Texture Compression on Apple M1

Posted on Jan 18, 2021

#rendering #performance

In the previous post I did a survey of various GPU format compression libraries. I just got an Apple M1 MacMini to help port some of these compression libraries to it, and of course decided to see some performance numbers. As everyone already noticed, M1 CPU is quite impressive. I’m comparing three setups here:

MacBookPro (2019 16", 8 cores / 16 threads). This is basically the “top” MacBook Pro you can get in 2020, with 9th generation Coffee Lake Core i9 9980HK CPU. It starts at $3000 for this CPU.
MacMini (M1, 4 perf + 4 efficiency cores). It starts at $700 for this CPU (but realistically you’d want maybe a $1300 model for more decent RAM/SSD sizes).
The same MacMini, but testing Intel/x64 builds of the compressors under Rosetta 2 translator.

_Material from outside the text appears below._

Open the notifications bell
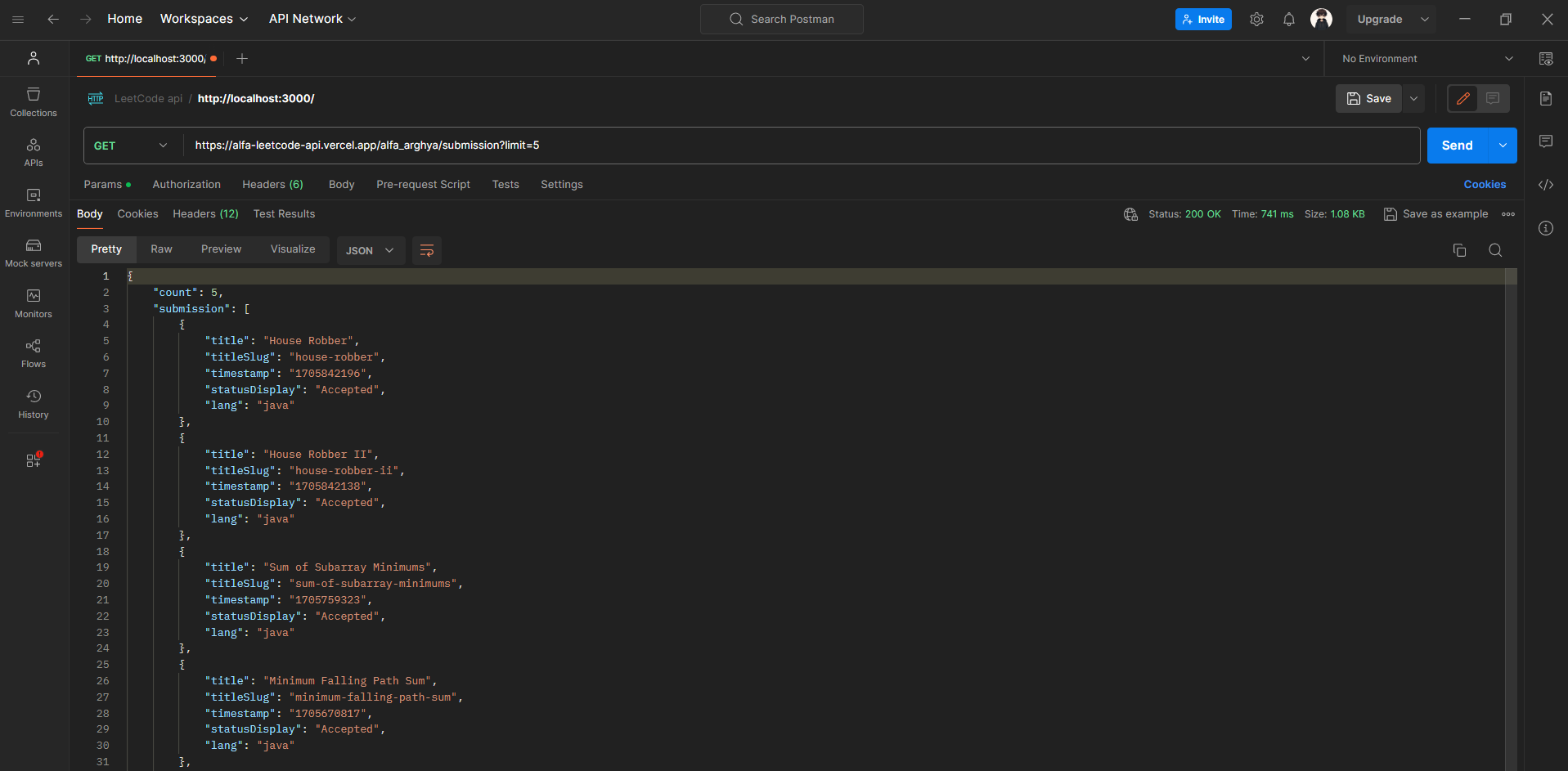This screenshot has width=1568, height=771. click(1288, 20)
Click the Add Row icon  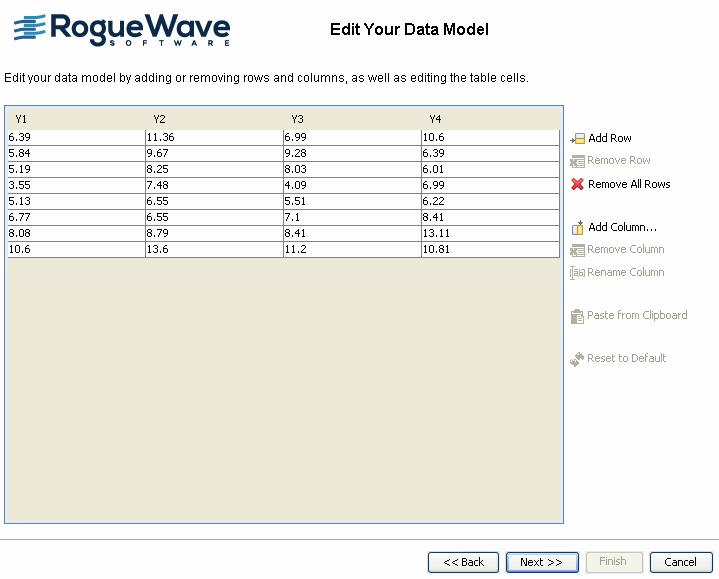577,139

Multi-threaded compression

Here we’re compressing a bunch of textures into various GPU formats, using various compression libraries, and various quality settings of those. See previous post for details. The tests are done by using all the CPU cores, and results are in millions of pixels per second (higher = better).

Desktop BC7 format, using ISPCTextureCompressor and bc7e libraries:

Desktop BC1/BC3 (aka DXT1/DXT5) format, using ISPCTextureCompressor and stb_dxt libraries:

Mobile ASTC 4x4 format, using ISPCTextureCompressor and astcenc (2.3-ish) libraries:

Mobile ETC2 format, using Etc2Comp and etcpak libraries:

Overall the 2019 MacBookPro is from “a bit faster” to “about twice as fast” as the M1, when compression is fully multi-threaded. This makes sense due to two things:

2019 MBP uses 16 threads, whereas M1 uses 8 threads. In both cases these are not “100% the same” threads, since the former only has 8 “real” cores, with two SMT threads per core; and the latter has 4 “high performance” cores and 4 “low power” cores. But with some squinting we should probably expect MBP to be almost 2x faster overall, just due to higher CPU thread count.
Some of the texture compressors (ISPCTexComp, bc7e) use AVX2 code paths for “almost ideal” speedup, meaning the full compression algorithm is fully SIMD, using AVX2 8-wide execution when available. These compressors are written in ISPC language. M1 on the other hand, only has 4-wide SIMD execution (via NEON). If a program can take really good advantage of wider SIMD, then Intel CPU has an advantage there.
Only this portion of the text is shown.